Task instructions:
Carry on the essay about being a dreamer, picking up right after its last sentence.
#### Source ####
Wednesday

Castles in the air

I have always been a dreamer.
Never does a day past that I didn't spend seconds, minutes and hours letting my mind wander aimlessly.
Sometimes it will go where no men dared tread, to flirt and court with the many morbid mysteries of death, ghosts, demons and the supernatural.
Many have accused me of being morbid when I mentioned thinking about death and what happens after death but for me, what is so taboo about it after all? Everyone dies. No one is immortal (except for the cheerleader in Heroes). So, why the fear?
As for ghosts, demons and the supernatural, these are sentient beings that many do not believe exists. Having seen a few ghosts (honestly! I did see a few and I am not insane) and heard stories about demons and the supernatural which is very much a part of the Asian culture, it is only natural for me to think about them and what are they, where they hang out and what they do all day. Do they have jobs? Do they have families like humans? Things like that.
At times my mind wanders into the haphazard worlds of my characters, who are all sitting around waiting for me to finish telling their stories so that I could get their stories out to publishers and hopefully accepted and published for the world to read.
Often, my characters would take me on weird but interesting journeys into their worlds and they would often lament my lack of speediness in telling their life stories to the real world.
#### Data records ####
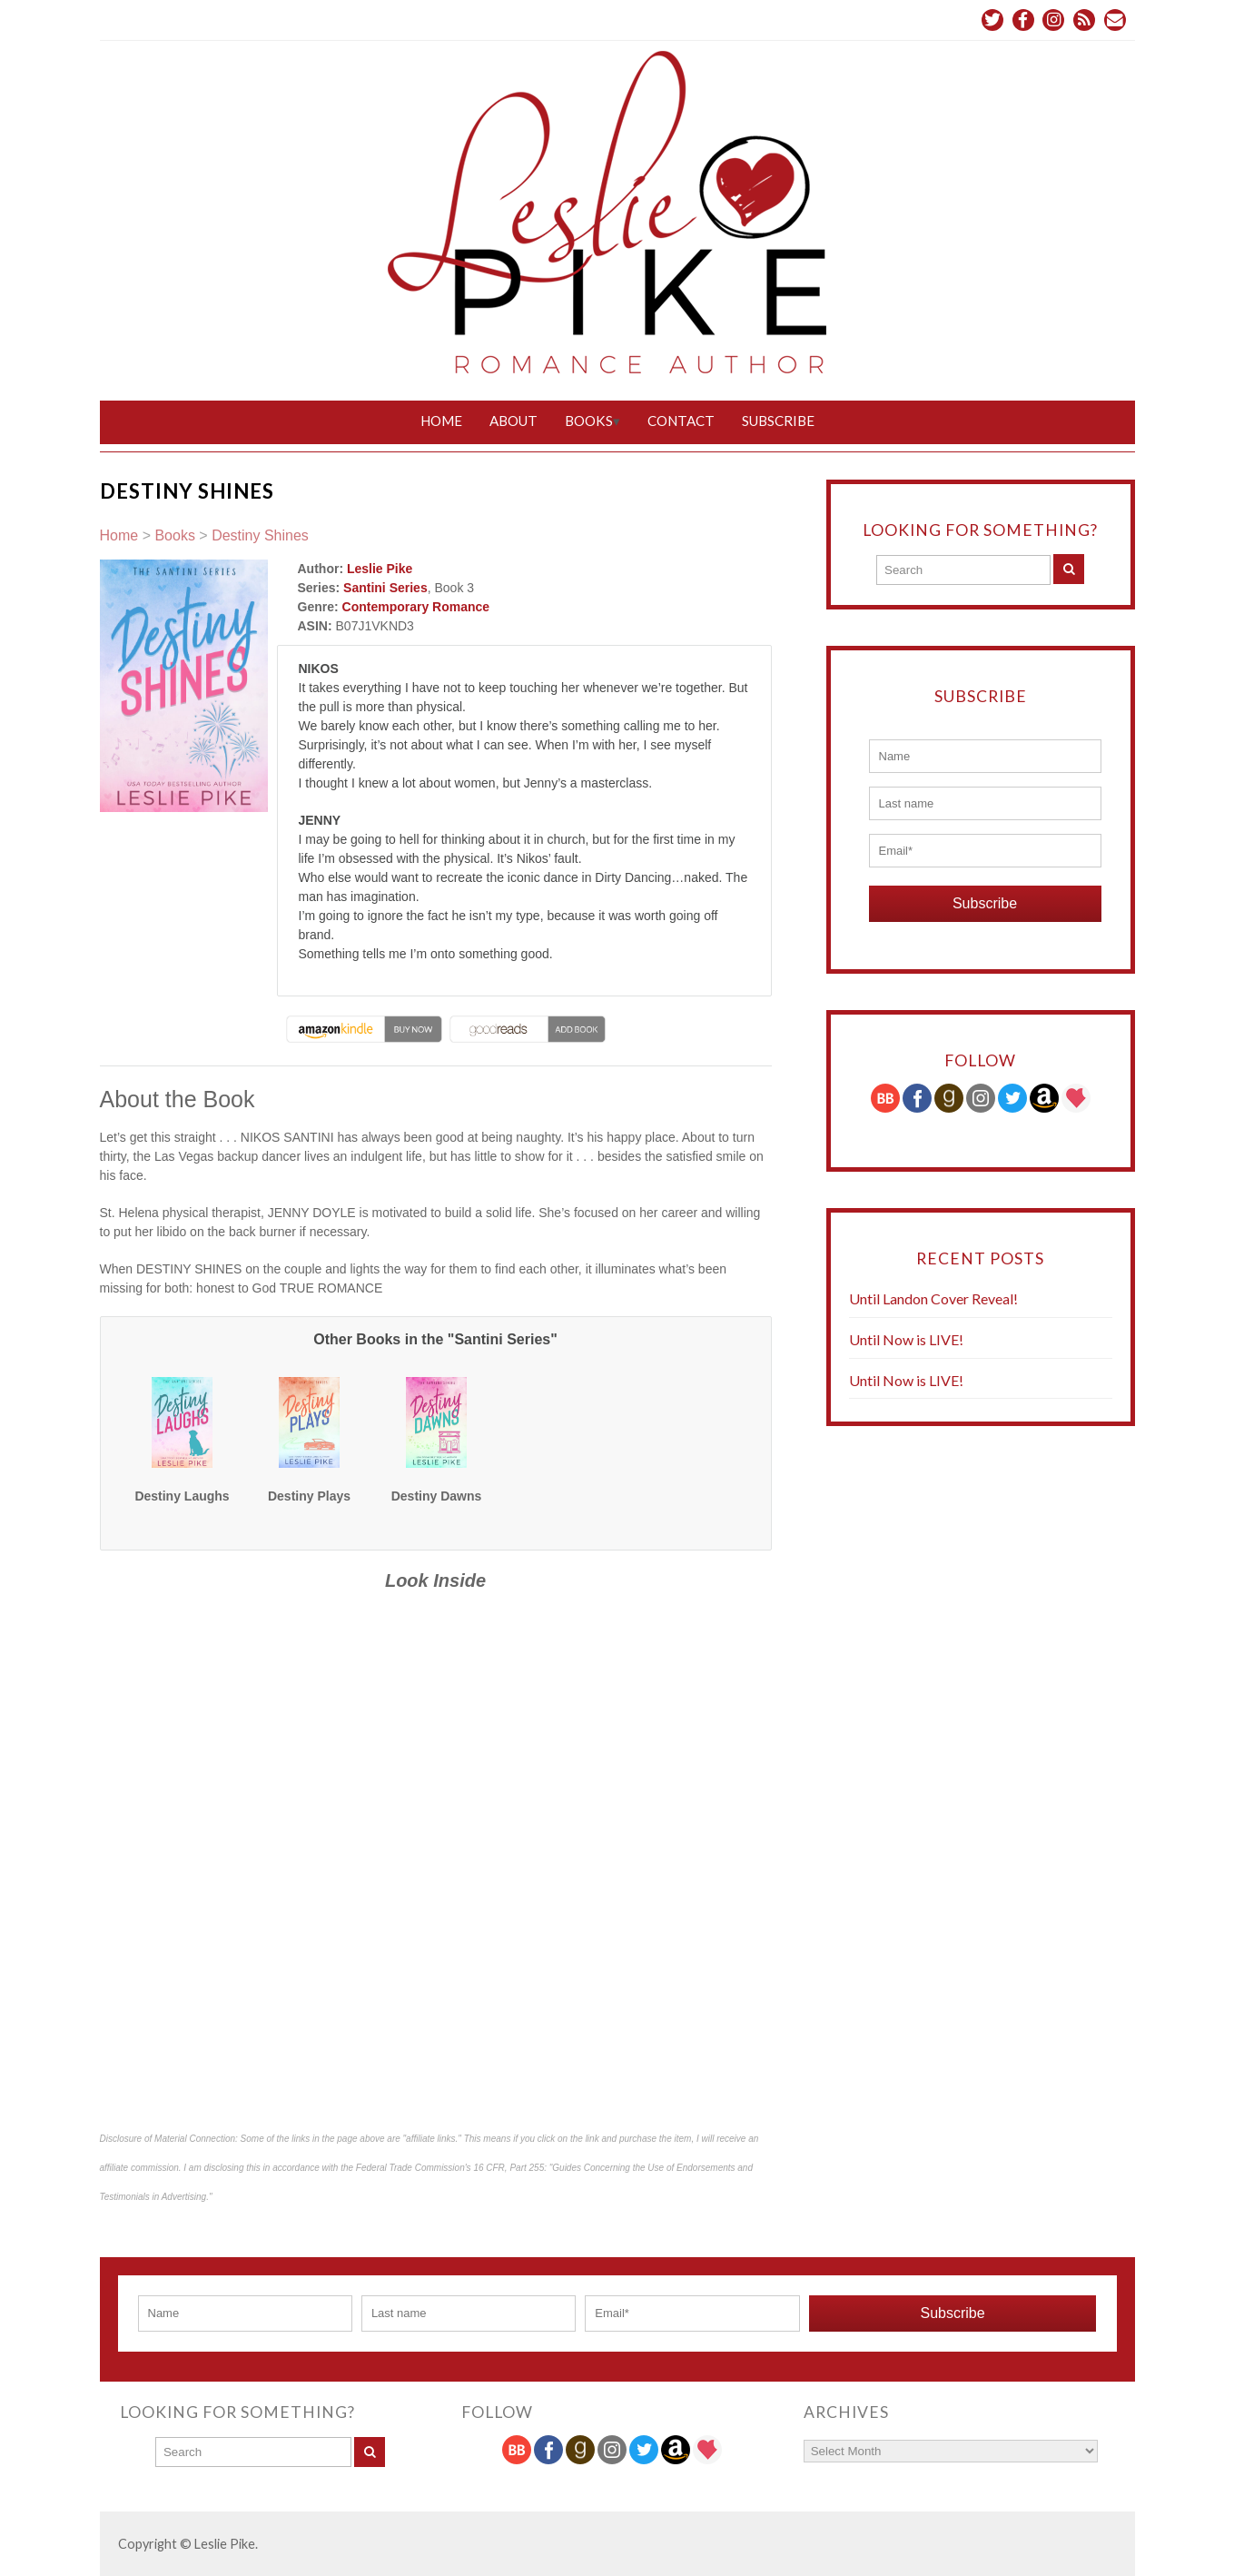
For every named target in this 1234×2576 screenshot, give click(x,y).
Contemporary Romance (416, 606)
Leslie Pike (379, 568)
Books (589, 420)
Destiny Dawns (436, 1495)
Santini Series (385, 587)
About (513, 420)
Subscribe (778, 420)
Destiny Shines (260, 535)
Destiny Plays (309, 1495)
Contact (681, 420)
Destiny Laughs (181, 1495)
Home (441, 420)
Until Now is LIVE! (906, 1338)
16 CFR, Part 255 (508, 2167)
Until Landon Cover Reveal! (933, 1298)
####
#### Data records ####
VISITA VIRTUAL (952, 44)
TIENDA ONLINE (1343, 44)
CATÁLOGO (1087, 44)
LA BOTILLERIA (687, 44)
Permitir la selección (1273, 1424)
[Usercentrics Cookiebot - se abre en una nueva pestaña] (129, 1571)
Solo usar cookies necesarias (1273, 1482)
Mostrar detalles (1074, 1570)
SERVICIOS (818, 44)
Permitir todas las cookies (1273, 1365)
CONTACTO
####
#### Data records ####
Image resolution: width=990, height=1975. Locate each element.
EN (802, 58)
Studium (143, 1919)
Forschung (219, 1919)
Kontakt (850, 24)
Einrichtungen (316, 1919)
####
Solved exercise:
Occasionally I would wander into the 'what if' realm.
We all have our 'what if I suddenly received $1mil' moments and I am no exception.
In younger days, I would dream of frittering away the million bucks on books, clothes and food. As I grow older, the list grew to add in a house and a car. And in recent times, perhaps due to the influence of people around me, the list was erased. The million bucks would be invested in safe government bonds or other safe investments and let it grow. I would use it as the base to make more money and once I reach the target of say, two to three million, I would stop. I'll still leave the original million tied up in investments to continue making money while the extra millions would be used to fulfill whatever material needs I have always lusted after. Of course, it would also mean I will be able to finally quit my job, finally be a stay-at-home mom and fulfill my life-long dream of becoming a romance writer. Part of all that money would also go to charities and organisations I have always supported such as the WWF and RSPCA. It's not because I want to look good as a generous donor but I truly wanted to help and since these organisations are always short of funds, it is the best way to help.
Then when I tire of the 'what if' game, my mind wanders on to concoct evil schemes to get rid of my in-laws once and for all. I am sure almost all married women and men out there can't stand their in-laws and no wonder. It seemed that in-laws are put there to torture and made the lives of their sons and daughters-in-laws' a total hell. My hubby is lucky in a sense that my mom, when she was alive, lived in another country halfway across the world from us and my dad who practically does not even bother to call us unless we called him to pay him a visit. My in-laws are totally different to the point that I have thought up various ways to get rid of them and get away with it!
When guilt over my evil scheming starts to act up, I let my mind wander back to my past and start wondering what had happened to that thin male teacher who taught me history for two years.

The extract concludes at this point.